We thank Amanda Hobson, Gladys Sarcher, Jane Spruce and Ted Thorley, who were members of the public involvement panel with experience of being family carers of people with dementia. We would like to thank the Alzheimer’s Society for providing support through the Research Network in identifying public involvement members to work with us on this study.
The support of the Clinical Research Network and ENRICH was invaluable for site recruitment and data collection. Thank you to Sara Yearsley, Margaret Broughton Smith and Philip Tinkler.
The research was designed, conducted, analysed and interpreted by the authors, entirely independently of the funding sources.
Contributions of authors
Katherine Froggatt (https://orcid.org/0000-0003-0339-3877) (Professor of Ageing and Palliative Care) was the chief investigator.

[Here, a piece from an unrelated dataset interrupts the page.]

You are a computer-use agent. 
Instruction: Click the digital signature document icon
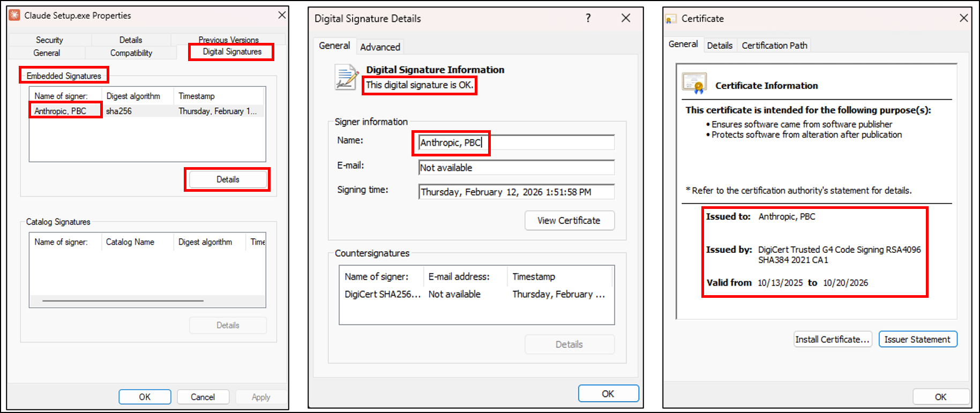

She designed and co-ordinated the delivery of the study, and drafted and finalised the application, protocol and final report.

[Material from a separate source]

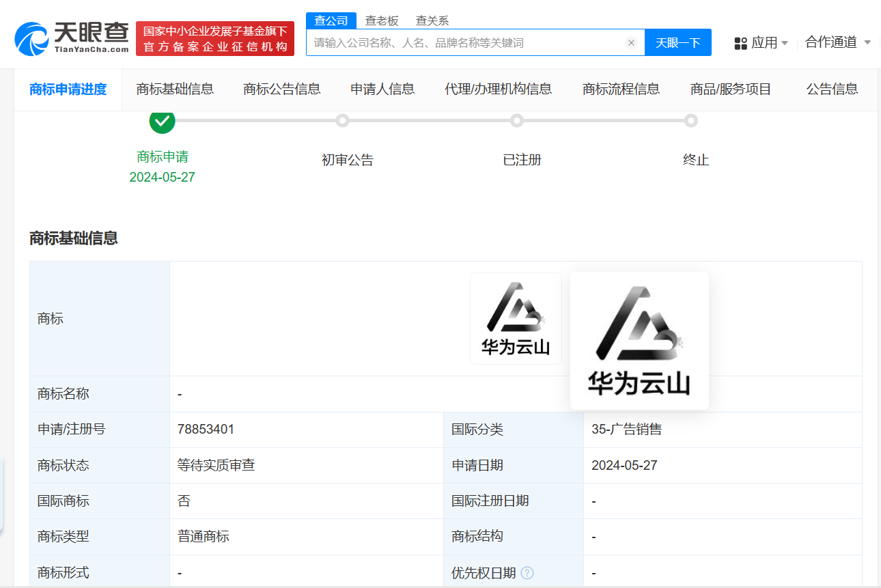
Task: Switch to the 查老板 search tab
Action: click(x=382, y=20)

Ashley Best (https://orcid.org/0000-0002-7268-8735) (Trial Statistician) was the phase 3 feasibility trial statistician and carried out data analysis for phase 3.
Frances Bunn (https://orcid.org/0000-0002-5885-918X) (Professor of Health and Complex Conditions) co-led the phase 1 realist review. She designed and supervised the data collection for the realist review and drafted the findings.

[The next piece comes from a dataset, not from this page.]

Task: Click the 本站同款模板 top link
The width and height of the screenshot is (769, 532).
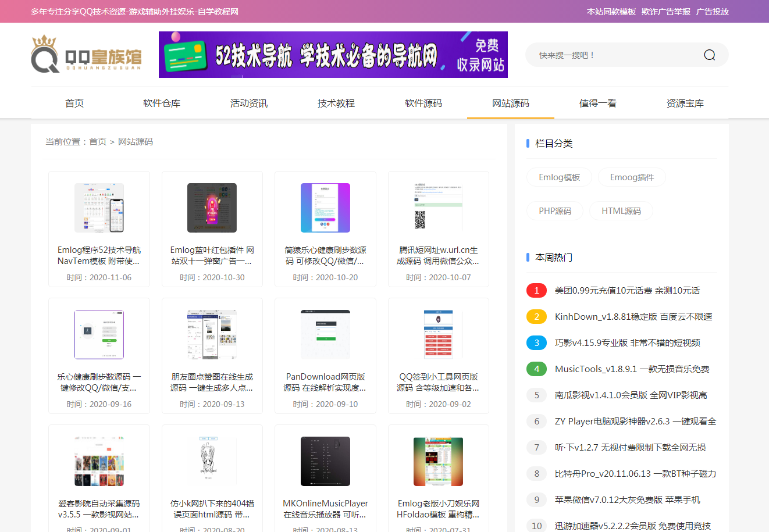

Girvan Burnside (https://orcid.org/0000-0001-7398-1346) (Lead Statistician) was responsible for statistical aspects of trial design and supervised data analysis in phase 3.
Joanna Coast (https://orcid.org/0000-0002-3537-5166) (Professor in the Economics of Health & Care) conceived, designed and led the economic component of the research, including analysis, interpretation and writing.
Lesley Dunleavy (https://orcid.org/0000-0002-5924-8145) (Research Associate) undertook phase 3 nursing home and participant recruitment, data collection and qualitative data analysis.
Claire Goodman (https://orcid.org/0000-0002-8938-4893) (Processor of Health Care Research) co-led the phase 1 realist review and designed and supervised data collection and analysis for the realist review.
Ben Hardwick (https://orcid.org/0000-0003-1050-5777) (Supervising Trials Manager) provided trial management guidance and support to the Trial Management Group for the phase 3 feasibility trial.
Clare Jackson (https://orcid.org/0000-0002-1968-0961) (Senior Data Manager) designed the case report forms, specified the database requirements and defined the cleaning checks for the phase 3 feasibility trial.
Julie Kinley (https://orcid.org/0000-0003-0530-1489) (Clinical Associate) co-led the phase 2 intervention refinement and facilitated phase 2 data collection.
Anne Davidson Lund (PPI member) was a PPI co-applicant, a member of the Trial Management Group and the co-chairperson of the public involvement panel. She also drafted the Plain English summary.
Jennifer Lynch (https://orcid.org/0000-0002-2601-7498) (Research Fellow) was the researcher for the phase 1 realist review.
Paul Mitchell (https://orcid.org/0000-0002-7593-4460) (Research Fellow in Health Economics) supervised the collection and analysis of the economic feasibility data, conducted an error analysis of the economic outcome data, contributed to the interpretation of the economic data, and revised Chapter 5 for important intellectual content.
Gareth Myring (https://orcid.org/0000-0002-7811-2091) (Research Associate in Health Economics) collected economic data from nursing homes, conducted an analysis of economic cost data, conducted an error analysis of economic outcome data, contributed to the interpretation of the economic data, and drafted elements of the economic report.
Shakil Patel (https://orcid.org/0000-0003-3931-8684) (Trial Manager) led on the phase 3 feasibility study ethics applications and undertook recruitment and data collection in phase 2 and phase 3.
Guillermo Perez Algorta (https://orcid.org/0000-0001-6610-4951) (Lecturer) led on actigraphy use and analysis of actigraphy data.
Nancy Preston (https://orcid.org/0000-0003-2659-2342) (Professor of Supportive and Palliative Care) led the PPI activity and trial design oversight.
David Scott (PPI member) was a PPI co-applicant, a member of the Trial Management Group and the co-chairperson of the public involvement panel. He also drafted the Plain English summary.
Kate Silvera (https://orcid.org/0000-0002-8470-0164) (Data Manager) was responsible for performing database testing and centrally monitoring case report forms for missing data and inconsistent values.
Catherine Walshe (https://orcid.org/0000-0002-4531-8608) (Professor of Palliative Care) was the lead for process evaluation and co-lead of phase 2 intervention refinement. She designed and oversaw data collection and analysis for intervention refinement and process evaluation.
All authors provided a critical review and final approval of the report.
Publications
Bunn F, Lynch J, Goodman C, Sharpe R, Walshe C, Preston N, Froggatt K. Improving living and dying for people with advanced dementia living in care homes: a realist review of Namaste Care and other multisensory interventions. BMC Geriatrics 2018;18:303.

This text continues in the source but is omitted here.